MedicalResearch.com Interview with: Tamara Haegerich, PhD Deputy Associate Director for Science Division of Unintentional Injury Prevention CDC - National Center for Injury Prevention and ControlMedicalResearch.com Interview with:
Tamara Haegerich, PhD
Deputy Associate Director for Science
Division of Unintentional Injury Prevention
CDC – National Center for Injury Prevention and Control


MedicalResearch: What are the main findings of the study?

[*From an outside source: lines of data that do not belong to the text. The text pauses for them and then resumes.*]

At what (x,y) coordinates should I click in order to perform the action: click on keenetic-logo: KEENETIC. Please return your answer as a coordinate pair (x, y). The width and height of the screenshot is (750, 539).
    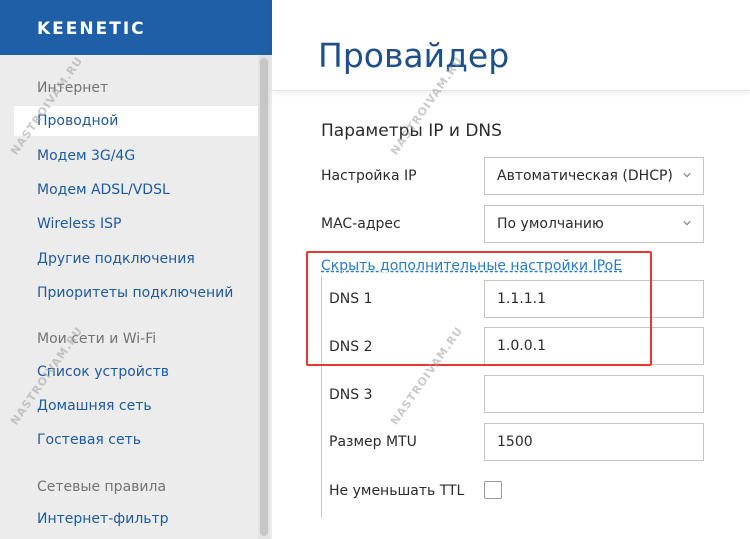
    Looking at the image, I should click on (92, 29).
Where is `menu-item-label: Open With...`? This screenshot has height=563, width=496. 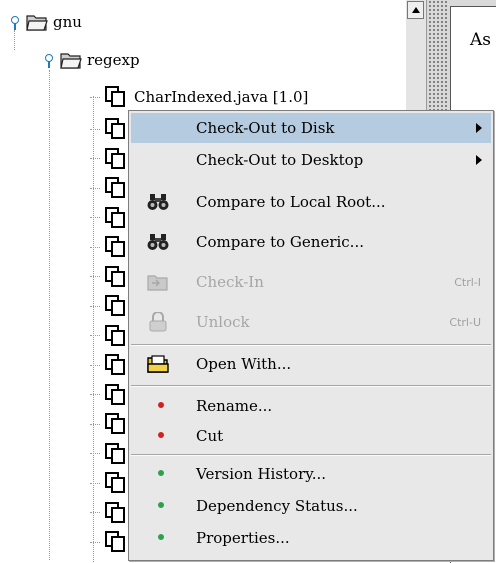
menu-item-label: Open With... is located at coordinates (244, 364).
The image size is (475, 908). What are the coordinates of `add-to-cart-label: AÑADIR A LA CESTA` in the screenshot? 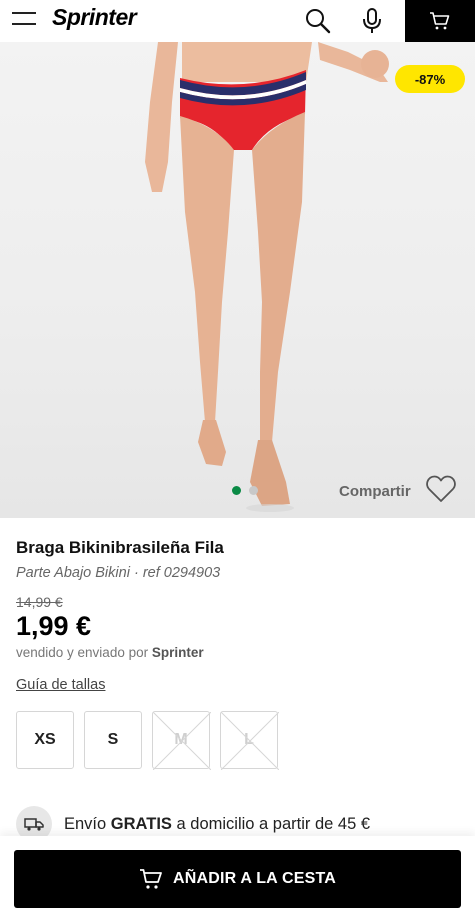 It's located at (254, 878).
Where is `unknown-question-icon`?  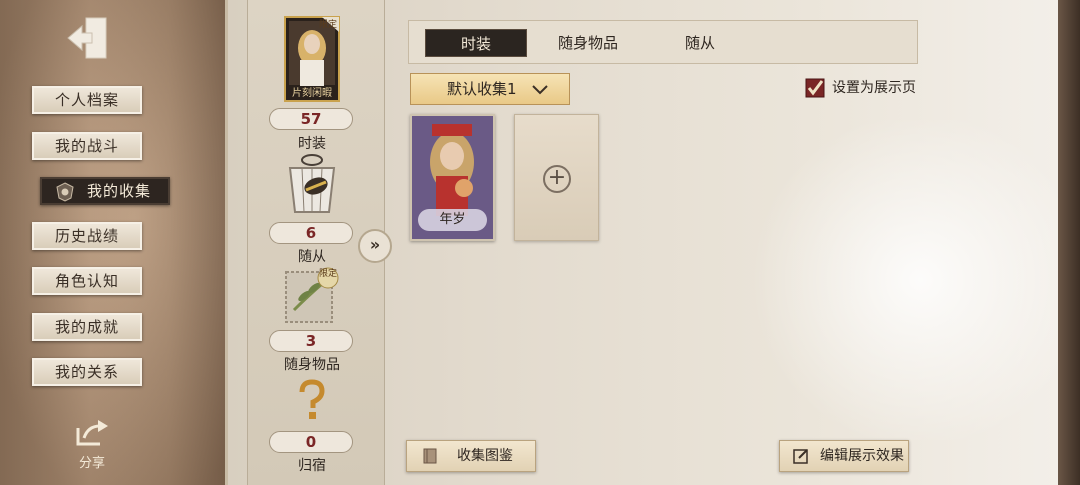 unknown-question-icon is located at coordinates (312, 400).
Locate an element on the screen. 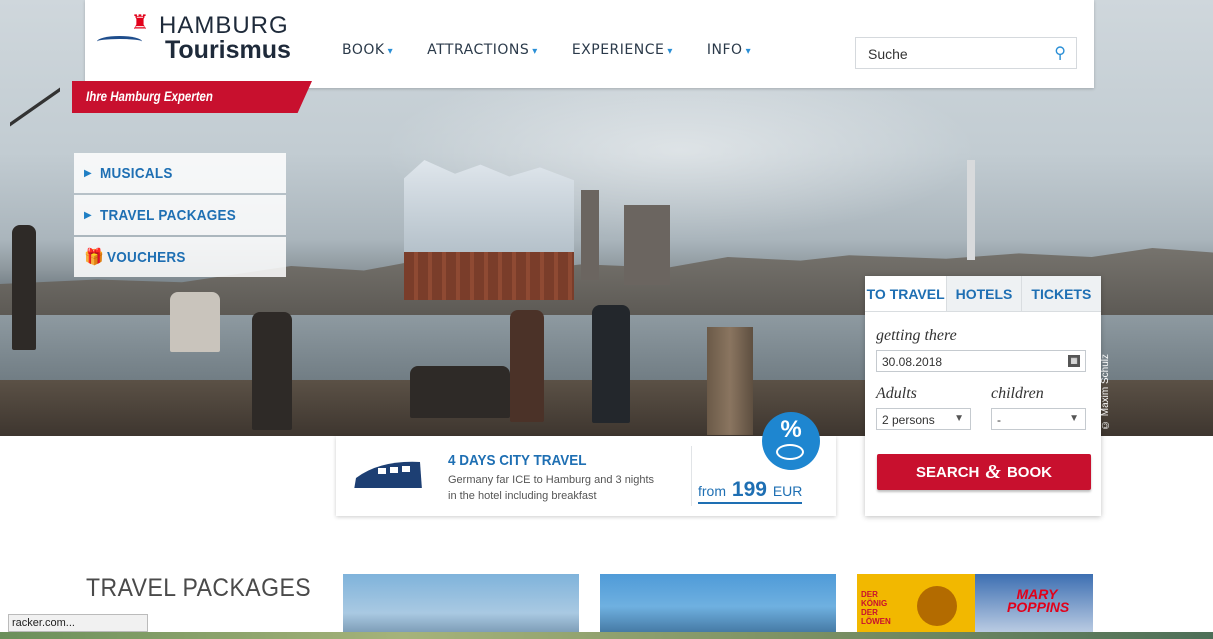 The image size is (1213, 639). castle-icon: ♜ is located at coordinates (140, 23).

Dr. Haegerich: In the first three decades of life, more people in the US die from injuries and violence than from any other cause. Approximately 60% of fatal injuries are unintentional (for example, from motor vehicle crashes, drug overdose, and falls), 20% are due to suicide, and 20% are due to homicide. Injuries and violence have been linked to a wide range of physical, mental health, and reproductive health problems, and chronic diseases. They take an enormous economic toll, including the cost of medical care and lost productivity. Importantly, injuries and violence are preventable through education, behavior change, policy, engineering, and environmental supports. For example, laws that promote the use of seat belts and child safety seats, and prevent drunk driving, can reduce motor-vehicle-related injuries. Early childhood home visitation, school-based programs, and therapeutic foster care are examples of evidence-based approaches to preventing violence. Improving proper prescribing of painkillers and access to treatment for substance misuse could prevent prescription drug overdoses. Improvements are possible by framing injuries and violence as preventable, identifying interventions that are cost-effective and based on research, providing information to decision makers, and strengthening the capacity of the health care system.